The bound notebooks
The great codices are the bound notebooks in which Leonardo set down a lifetime of inquiry — art, anatomy, mechanics, water, flight and the heavens — often writing in mirror script from right to left. Scattered after his death, they survive today across libraries in Milan, London, Madrid, the Vatican, Turin and a private vault in Seattle.
Codice Atlantico
The largest single collection of Leonardo's papers — 1,119 leaves spanning 1478–1519. A vast compendium of mechanics, mathematics, astronomy, botany, flight, weaponry and architecture, assembled by the sculptor Pompeo Leoni and held at the Biblioteca Ambrosiana in Milan.
Codice Arundel
A bound miscellany of some 280 leaves gathered after Leonardo's death, ranging from c.1480 to 1518. Rich in physics, geometry, optics and the behaviour of water; named for the Earl of Arundel and now in the British Library.
Codice Forster I
A pocket notebook (Victoria & Albert Museum) on hydraulic machines and the measurement of solids — Leonardo's studies of moving earth and water, with geometry, from the early 1490s.
Codice Forster II
Two small notebooks bound together (V&A) on the theory of proportion, light and shade, and weights — reflections from Leonardo's years in Milan.
Codice Forster III
A pocket notebook (V&A) of miscellaneous notes from Milan around 1490–93 — anatomy, hydraulics, architecture, costume and aphorisms jotted on the move.
Codice di Madrid I
Rediscovered in Madrid in 1965, a treatise on theoretical and applied mechanics — gears, springs, clocks and machine elements — among the finest of all Renaissance engineering manuscripts (Biblioteca Nacional de España).
Codice di Madrid II
The companion Madrid codex: geometry, the casting of the colossal Sforza equestrian monument, fortification and cartography, including Leonardo's survey of the Arno valley (Biblioteca Nacional de España).
Codice Urbinate lat. 1270
The Codex Urbinas — Leonardo's thoughts on painting, compiled posthumously by his pupil Francesco Melzi into the celebrated Trattato della pittura, the foundation of his artistic theory (Vatican Library).
Codice Leicester
A focused study of water, rock and the cosmos written c.1508–10 — including Leonardo's explanation of the pale light of the moon.
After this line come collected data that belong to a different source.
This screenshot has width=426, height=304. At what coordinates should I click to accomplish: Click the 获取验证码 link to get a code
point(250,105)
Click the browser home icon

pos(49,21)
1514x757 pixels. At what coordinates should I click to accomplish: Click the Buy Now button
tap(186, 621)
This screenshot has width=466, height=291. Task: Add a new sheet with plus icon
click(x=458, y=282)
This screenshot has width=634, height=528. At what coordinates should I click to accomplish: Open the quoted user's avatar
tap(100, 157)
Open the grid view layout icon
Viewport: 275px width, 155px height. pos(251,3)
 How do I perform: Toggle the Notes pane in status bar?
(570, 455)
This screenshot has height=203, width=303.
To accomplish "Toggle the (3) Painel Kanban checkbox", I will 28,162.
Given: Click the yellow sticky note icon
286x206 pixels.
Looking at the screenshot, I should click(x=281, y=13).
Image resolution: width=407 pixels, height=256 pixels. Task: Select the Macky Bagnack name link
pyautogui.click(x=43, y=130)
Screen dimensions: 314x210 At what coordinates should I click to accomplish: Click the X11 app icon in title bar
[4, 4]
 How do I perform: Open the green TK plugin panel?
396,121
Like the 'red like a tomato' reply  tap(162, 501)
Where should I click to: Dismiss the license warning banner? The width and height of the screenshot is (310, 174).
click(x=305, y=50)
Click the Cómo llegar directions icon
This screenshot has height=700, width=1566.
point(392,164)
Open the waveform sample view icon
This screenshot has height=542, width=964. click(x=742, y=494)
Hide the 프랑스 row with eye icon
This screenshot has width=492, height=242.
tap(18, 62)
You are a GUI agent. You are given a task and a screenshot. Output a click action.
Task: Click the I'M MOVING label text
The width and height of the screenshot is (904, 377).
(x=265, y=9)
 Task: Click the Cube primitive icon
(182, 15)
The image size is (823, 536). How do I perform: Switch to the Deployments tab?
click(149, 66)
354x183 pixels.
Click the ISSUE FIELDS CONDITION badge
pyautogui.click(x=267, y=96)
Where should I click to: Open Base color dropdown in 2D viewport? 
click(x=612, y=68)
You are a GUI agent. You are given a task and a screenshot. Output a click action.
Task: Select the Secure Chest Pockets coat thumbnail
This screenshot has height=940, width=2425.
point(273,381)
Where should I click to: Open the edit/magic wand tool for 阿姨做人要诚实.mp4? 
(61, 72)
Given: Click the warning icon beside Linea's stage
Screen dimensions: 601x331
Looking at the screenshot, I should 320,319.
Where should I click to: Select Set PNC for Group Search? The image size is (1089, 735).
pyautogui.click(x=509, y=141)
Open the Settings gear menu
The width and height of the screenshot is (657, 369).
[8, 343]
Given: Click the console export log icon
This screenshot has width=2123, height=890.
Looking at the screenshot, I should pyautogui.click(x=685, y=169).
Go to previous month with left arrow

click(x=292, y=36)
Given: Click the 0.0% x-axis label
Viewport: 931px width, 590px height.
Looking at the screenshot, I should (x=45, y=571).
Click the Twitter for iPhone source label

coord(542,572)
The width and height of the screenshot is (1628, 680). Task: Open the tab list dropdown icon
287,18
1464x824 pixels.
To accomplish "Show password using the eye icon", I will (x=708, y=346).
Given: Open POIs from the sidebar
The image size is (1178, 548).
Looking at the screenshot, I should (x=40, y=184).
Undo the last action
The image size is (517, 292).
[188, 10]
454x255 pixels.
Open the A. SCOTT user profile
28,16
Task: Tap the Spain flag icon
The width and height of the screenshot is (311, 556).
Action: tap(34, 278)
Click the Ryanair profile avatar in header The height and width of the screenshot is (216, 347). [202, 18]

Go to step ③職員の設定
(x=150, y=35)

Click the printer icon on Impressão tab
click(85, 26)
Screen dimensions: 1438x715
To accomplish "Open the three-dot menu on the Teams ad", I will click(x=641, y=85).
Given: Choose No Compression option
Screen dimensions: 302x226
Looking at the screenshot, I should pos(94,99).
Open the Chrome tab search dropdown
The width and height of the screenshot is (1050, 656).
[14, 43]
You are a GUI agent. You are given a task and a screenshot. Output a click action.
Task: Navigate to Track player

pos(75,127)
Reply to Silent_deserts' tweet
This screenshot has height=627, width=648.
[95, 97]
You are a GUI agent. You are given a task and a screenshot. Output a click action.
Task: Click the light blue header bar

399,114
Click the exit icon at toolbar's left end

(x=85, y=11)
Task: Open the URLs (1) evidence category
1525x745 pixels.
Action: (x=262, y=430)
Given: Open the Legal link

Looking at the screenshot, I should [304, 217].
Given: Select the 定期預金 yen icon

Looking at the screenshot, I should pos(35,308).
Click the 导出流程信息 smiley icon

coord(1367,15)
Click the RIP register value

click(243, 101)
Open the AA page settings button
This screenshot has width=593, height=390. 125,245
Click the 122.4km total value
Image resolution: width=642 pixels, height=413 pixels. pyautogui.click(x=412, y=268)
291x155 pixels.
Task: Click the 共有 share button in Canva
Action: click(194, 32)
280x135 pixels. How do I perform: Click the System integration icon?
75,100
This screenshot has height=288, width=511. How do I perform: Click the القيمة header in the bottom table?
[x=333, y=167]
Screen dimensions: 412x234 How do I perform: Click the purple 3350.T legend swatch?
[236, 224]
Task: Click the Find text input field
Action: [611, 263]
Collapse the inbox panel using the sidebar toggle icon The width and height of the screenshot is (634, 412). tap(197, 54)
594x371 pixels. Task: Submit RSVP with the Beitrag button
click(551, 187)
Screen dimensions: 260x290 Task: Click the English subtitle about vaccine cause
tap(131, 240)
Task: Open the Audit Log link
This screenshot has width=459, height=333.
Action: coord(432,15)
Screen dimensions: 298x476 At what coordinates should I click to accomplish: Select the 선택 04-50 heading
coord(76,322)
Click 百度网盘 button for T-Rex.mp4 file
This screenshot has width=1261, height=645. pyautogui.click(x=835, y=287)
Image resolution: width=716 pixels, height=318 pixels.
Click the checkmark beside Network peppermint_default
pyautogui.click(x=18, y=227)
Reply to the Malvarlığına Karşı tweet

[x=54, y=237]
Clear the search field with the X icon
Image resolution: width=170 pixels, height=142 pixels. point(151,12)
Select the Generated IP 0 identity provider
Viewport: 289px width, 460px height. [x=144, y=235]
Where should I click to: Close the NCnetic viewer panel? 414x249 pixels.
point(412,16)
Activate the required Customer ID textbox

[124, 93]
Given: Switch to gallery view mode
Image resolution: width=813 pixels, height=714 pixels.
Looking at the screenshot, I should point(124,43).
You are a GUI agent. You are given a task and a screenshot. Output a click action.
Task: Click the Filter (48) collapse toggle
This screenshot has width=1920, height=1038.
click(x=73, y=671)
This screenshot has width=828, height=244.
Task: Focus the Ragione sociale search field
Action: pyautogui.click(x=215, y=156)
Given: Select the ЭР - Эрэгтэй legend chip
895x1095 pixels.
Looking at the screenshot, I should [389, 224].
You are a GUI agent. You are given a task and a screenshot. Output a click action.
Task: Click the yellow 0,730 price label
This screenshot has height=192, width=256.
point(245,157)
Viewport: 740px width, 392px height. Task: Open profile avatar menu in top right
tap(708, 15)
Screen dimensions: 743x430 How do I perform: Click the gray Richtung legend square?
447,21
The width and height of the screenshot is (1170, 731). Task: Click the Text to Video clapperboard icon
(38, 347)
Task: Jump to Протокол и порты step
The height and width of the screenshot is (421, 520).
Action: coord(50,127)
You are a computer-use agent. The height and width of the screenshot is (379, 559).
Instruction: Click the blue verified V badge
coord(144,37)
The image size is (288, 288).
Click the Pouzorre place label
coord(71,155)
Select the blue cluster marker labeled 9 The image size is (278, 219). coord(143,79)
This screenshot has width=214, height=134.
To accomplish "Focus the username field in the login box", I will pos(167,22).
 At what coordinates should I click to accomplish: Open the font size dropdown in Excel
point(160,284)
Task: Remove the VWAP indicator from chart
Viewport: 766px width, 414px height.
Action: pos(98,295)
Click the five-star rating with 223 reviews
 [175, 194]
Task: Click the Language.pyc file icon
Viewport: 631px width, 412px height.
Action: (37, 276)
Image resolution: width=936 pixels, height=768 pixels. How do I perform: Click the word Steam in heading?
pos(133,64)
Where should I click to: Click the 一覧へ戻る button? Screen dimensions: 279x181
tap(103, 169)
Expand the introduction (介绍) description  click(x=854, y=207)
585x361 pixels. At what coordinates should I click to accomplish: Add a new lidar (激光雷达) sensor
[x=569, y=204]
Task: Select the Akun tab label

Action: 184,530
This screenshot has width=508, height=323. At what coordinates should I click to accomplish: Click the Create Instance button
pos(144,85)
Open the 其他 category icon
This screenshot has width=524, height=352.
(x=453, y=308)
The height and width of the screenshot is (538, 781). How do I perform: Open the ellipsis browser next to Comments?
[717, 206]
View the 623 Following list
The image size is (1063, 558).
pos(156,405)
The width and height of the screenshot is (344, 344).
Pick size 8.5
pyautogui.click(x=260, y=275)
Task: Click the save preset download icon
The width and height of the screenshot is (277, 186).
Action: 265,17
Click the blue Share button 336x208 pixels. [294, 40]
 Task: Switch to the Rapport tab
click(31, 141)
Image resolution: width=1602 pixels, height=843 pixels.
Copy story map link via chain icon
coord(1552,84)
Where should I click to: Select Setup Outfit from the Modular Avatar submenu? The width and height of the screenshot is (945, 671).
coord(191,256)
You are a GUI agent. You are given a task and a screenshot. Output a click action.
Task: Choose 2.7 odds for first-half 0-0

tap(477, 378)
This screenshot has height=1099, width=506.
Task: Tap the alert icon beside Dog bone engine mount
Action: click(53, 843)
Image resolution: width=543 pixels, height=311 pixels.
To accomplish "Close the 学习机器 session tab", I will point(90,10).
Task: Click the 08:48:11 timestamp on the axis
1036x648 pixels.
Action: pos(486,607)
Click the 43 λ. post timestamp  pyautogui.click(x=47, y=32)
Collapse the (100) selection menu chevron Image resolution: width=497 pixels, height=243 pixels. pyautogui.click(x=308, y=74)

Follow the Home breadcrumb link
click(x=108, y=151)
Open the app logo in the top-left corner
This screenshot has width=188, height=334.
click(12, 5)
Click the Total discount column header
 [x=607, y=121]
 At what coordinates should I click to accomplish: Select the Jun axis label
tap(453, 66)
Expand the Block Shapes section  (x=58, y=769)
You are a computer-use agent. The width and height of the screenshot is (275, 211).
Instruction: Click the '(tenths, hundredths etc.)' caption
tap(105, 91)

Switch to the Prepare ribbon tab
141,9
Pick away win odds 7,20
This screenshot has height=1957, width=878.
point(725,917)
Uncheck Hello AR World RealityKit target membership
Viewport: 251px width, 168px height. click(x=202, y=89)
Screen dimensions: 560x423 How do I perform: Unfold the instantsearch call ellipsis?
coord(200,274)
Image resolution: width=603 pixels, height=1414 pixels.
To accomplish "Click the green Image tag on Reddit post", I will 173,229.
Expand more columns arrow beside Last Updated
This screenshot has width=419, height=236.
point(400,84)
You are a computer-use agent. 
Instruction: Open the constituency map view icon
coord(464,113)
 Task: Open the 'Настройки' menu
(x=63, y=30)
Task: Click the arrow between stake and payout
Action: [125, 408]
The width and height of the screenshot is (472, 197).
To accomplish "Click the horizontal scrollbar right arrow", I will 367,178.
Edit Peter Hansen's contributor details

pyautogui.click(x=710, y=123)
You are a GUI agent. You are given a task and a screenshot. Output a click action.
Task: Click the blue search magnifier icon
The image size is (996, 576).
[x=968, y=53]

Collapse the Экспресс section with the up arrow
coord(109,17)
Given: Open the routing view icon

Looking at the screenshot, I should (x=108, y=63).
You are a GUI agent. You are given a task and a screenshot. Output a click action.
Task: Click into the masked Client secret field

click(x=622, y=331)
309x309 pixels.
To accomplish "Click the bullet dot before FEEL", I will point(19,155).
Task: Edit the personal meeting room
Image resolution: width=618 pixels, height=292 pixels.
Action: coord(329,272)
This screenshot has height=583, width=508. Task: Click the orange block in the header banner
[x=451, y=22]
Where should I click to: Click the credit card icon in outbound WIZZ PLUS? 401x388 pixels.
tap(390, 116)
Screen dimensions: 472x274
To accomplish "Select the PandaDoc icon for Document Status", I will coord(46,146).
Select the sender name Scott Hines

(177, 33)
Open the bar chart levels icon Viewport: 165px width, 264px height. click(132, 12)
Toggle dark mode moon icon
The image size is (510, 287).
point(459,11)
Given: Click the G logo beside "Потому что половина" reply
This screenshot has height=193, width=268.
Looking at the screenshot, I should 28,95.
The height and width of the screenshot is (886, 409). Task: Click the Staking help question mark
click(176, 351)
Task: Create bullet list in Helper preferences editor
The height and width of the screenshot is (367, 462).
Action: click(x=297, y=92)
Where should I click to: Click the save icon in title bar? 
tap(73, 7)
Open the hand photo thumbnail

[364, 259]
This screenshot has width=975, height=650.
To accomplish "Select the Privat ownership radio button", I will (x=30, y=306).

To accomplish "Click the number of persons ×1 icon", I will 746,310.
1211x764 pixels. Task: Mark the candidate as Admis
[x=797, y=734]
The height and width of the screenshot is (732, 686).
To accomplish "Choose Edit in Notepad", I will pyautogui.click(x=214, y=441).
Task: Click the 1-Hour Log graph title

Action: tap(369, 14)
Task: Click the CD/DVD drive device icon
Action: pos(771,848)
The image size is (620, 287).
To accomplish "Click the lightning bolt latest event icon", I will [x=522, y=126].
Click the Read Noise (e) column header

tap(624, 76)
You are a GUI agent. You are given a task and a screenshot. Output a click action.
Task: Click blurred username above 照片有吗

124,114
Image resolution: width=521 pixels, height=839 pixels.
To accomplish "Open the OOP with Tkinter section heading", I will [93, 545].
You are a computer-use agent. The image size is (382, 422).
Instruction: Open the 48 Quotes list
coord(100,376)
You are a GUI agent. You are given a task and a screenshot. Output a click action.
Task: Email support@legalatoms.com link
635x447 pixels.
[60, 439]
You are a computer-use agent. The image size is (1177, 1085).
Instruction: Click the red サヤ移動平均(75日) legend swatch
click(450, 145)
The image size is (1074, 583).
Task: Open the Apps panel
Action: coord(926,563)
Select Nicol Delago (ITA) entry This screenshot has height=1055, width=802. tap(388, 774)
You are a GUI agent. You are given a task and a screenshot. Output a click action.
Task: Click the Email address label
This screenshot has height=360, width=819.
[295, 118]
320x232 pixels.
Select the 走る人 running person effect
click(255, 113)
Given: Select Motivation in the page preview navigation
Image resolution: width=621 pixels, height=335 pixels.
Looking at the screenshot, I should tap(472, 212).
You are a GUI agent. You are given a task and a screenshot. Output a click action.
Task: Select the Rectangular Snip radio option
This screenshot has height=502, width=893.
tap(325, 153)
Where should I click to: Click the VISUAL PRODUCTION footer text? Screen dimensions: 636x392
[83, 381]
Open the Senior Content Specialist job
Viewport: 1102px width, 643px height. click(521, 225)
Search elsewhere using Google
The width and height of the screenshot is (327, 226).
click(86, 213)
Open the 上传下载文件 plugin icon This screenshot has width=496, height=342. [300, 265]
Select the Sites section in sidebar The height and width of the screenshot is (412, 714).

The only codex in private hands, owned by Bill Gates.
Codice Trivulziano
An early notebook (c.1487–90) filled with the Latin vocabulary lists Leonardo set himself to learn, alongside studies of architecture and ecclesiastical buildings (Castello Sforzesco, Milan).
Codice sul volo degli uccelli
A small 1505 codex devoted to the flight of birds and the design of a flying machine — Leonardo's analysis of wings, air and balance (Biblioteca Reale, Turin).